EXERCISE OBJECTIVE: Search the data for the string "agent" and gather each line it is in.

Saved entries
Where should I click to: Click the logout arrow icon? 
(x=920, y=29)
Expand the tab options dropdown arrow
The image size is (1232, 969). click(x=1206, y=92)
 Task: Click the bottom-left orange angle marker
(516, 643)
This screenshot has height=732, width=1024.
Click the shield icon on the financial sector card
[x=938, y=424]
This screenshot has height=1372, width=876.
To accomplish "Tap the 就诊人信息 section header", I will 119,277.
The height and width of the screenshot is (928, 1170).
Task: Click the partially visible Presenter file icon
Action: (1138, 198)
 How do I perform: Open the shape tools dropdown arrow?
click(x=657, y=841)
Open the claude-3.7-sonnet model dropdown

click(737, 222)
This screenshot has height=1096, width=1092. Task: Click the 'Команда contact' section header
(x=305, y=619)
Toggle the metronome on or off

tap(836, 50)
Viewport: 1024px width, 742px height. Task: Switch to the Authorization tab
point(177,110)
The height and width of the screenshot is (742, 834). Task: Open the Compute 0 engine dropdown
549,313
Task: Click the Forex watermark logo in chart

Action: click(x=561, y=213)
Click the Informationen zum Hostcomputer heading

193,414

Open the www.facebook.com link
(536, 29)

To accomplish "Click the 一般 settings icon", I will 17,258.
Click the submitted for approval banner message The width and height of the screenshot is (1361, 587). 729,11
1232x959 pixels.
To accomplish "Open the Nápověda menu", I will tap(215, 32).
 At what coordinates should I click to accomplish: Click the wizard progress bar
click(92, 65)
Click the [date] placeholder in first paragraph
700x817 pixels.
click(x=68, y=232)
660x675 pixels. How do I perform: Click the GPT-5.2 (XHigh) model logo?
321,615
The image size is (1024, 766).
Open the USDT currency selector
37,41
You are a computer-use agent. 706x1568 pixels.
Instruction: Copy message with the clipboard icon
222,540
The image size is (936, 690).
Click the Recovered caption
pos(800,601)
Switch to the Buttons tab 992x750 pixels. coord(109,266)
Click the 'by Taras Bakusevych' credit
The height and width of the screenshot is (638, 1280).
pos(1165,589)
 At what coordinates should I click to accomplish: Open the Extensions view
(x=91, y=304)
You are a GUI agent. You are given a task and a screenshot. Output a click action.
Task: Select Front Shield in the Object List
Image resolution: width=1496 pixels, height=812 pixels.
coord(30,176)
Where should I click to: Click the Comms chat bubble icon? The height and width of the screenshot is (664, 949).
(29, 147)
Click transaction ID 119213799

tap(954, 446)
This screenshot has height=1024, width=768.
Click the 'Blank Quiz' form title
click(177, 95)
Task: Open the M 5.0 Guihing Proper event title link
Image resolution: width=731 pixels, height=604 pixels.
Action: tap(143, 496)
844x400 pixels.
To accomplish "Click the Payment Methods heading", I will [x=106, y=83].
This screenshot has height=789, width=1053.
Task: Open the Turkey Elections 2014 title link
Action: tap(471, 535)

THE COMPLETED TASK:
You are a computer-use agent. 706x1568 pixels.
You are a GUI agent. You are given a task and a screenshot. Output a click action.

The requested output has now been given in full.